Os Catacombe vivem de algumas características-chave e são, na sua essência, uma banda de rock como mandam as raízes, de guitarras na frente. No entanto, por acaso da era, o rock dos nortenhos é póstumo e chega quando já tudo parece esgotado. A fórmula de Pedro Sobast e companhia acabou por ser a mais inteligente e a mais humilde, mas também a melhor para Kinetic.
Realmente, ao ouvir o álbum de estreia do colectivo de Vale de Cambra não deixamos de perceber com naturalidade onde e porquê que cada momento surge; esta familiaridade é um dos pontos curiosos a jogar a favor de Kinetic, onde, ao longo dos cerca de quarenta minutos, nos vemos a escutar uma guitarra que soa a isto e outra que soa àquilo, ou uma progressão melódica típida daqueles.
Vejamos, a começar logo na segunda faixa (e primeira música, dentro da modalidade que o álbum nos apresenta), Supernova, passado o primeiro momento de intensidade mais pesado, surge-nos uma frase à la Mike Moya, na altura em que este tocava com os Godspeed You! Black Emperor no F# A# (Infinity), que na sua limpeza desenha a melodia de uma pintura bem desolada na sua harmonia, de contornos bem definidos por teclados, baixo e guitarra; na sua progressão natural, e na mesma melodia, já parece que ouvimos um grito guitarresco mais típico de Taka, dos Mono, carregado de reverb. Já em Anna-Liisa, um início de guitarra mais metal, mesmo como uns Pelican fariam, antevem uma explosão de post-rock bem pesado, enquanto que, mais no fim, os teclados de ambiências mais Neurosis se cruzam com uma abordagem da harmonia e um desenvolvimento melódico em muito típicos de uns Isis, emCavalgada Épica.

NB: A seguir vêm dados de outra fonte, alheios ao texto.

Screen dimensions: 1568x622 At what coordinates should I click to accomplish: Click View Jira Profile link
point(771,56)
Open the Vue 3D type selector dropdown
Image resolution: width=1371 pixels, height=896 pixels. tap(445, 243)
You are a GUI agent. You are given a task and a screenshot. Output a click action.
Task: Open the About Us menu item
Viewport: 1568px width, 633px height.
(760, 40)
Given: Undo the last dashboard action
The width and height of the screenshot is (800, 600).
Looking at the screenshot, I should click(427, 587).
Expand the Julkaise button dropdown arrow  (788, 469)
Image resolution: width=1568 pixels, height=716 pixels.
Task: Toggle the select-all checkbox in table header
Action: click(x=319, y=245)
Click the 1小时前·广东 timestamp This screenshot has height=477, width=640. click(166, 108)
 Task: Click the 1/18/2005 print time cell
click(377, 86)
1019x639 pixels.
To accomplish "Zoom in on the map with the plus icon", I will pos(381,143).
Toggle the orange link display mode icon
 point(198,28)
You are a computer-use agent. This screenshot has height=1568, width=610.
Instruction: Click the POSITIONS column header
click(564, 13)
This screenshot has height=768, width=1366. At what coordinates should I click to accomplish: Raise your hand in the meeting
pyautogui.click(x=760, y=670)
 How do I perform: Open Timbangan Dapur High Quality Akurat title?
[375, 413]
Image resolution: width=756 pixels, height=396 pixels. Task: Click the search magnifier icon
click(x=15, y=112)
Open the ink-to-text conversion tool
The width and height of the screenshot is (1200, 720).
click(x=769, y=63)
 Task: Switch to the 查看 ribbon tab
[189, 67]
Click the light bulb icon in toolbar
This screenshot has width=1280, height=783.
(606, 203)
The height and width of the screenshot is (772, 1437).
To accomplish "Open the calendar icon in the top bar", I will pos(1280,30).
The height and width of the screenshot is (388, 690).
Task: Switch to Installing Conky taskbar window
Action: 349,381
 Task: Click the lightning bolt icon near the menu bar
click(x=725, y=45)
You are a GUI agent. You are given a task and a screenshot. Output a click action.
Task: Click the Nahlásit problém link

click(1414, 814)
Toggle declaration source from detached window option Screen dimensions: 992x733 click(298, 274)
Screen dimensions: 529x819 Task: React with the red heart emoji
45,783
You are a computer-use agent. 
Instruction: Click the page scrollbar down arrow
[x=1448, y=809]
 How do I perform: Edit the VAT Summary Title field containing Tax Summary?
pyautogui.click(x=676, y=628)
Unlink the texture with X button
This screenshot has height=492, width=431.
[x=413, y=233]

De resto, a mesma Cavalgada Épica que, de início, se propõe a ir buscar mais raízes, apresentando uma melodia tão típica do doom e, de seguida, reconstruíndo-a num swing. Sempre com a mesma naturalidade no jogo de influências. E, claro, a fazer um trabalho minucioso e picuínhas, naturalmente que me seria possível inventar alguns desvios menos óbvios, mas desvirtuaria o propósito deste texto, visto que não é só dos outros que se faz a música dos Catacombe.
Bem pelo contrário, o que joga muito a favor de Kinetic como longa-duração é, antes, um quasi-retrocesso às dinâmicas antigas da música popular. Ou, antes, de uma perspectiva revista da narrativa na música instrumental: reconhencendo que uma composição, à semelhança de um livro, tem uma linha orientadora que nos capta a atenção, os Catacombe preferiram um Saramago a um Dan Brown; reformulando, em vez de recorrerem ao típico crescimento enfadonho da narrativa, sufocando os ouvidos e paciências, Pedro Sobast e companhia enriqueceram as suas composições com uma riqueza a nível de dinâmicas surpreendente, permitindo o fluir das músicas na relação que estabelecem entre os ambientes metal e os mais típicos do pós-rock.
Os Catacombe podem não ter salvo o rock, nem tampouco o post-rock. Mas, na verdade, deram-lhe mais um fôlego e até mostraram que mais por cá do que lá fora, o género ainda goza de uma saúde invejável. O colectivo sabe o que anda a ouvir e, melhor, muito melhor, sabe o que há-de tocar.
É enquanto o Kinetic goza da juventude do seu género que este deve ser ouvido, enquanto as recordações das suas bandas de culto, ainda frescas, nos provam o bom melting-pot que haviam de dar. Perdão, que deram: os Catacombe.